Gerade wurde im Westjordanland ein Gesetz abgeschafft, das Vergewaltigern Straffreiheit versprach, wenn sie ihre Opfer heiraten. Für diesen Durchbruch mussten palästinensische Frauenrechtsorganisationen hart kämpfen.
Von Mareike Enghusen, Ramallah
Bis vor kurzem hatte ein Vergewaltiger im Westjordanland wenig zu befürchten: Um seiner Strafe zu entgehen, musste er lediglich einwilligen, sein Opfer zu heiraten – und schon wurde jegliche Anklage fallengelassen. Die Frauen wurden nicht gefragt. Was klingt wie eine Sitte aus lang vergangenen Zeiten, stand bis vor wenigen Monaten im Gesetzbuch der Palästinensischen Autonomiebehörde (PA) im Westjordanland. Dass die archaische Regelung im März dieses Jahres abgeschafft wurde, ist zum großen Teil palästinensischen Frauenrechtsaktivistinnen zu verdanken, die eine monatelange Kampagne gegen den Artikel 308 führten.

Aufgezeichnete Daten:

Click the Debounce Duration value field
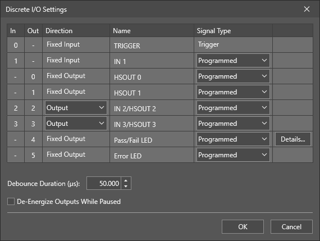Image resolution: width=320 pixels, height=241 pixels. click(104, 183)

Aufgabe A: Gegen welchen Artikel haben die Frauenrechtsaktivistinnen laut Textauszug monatelang gekämpft?
Aufgabe B: Gib den Teil des Textauszugs zwischen „Gerade wurde im“ und „Frauenrechtsorganisationen hart kämpfen.“ einschließlich wortgetreu aus.
Das Material braucht man hier nicht.

Lösung A: Gegen Artikel 308.

Lösung B:
Gerade wurde im Westjordanland ein Gesetz abgeschafft, das Vergewaltigern Straffreiheit versprach, wenn sie ihre Opfer heiraten. Für diesen Durchbruch mussten palästinensische Frauenrechtsorganisationen hart kämpfen.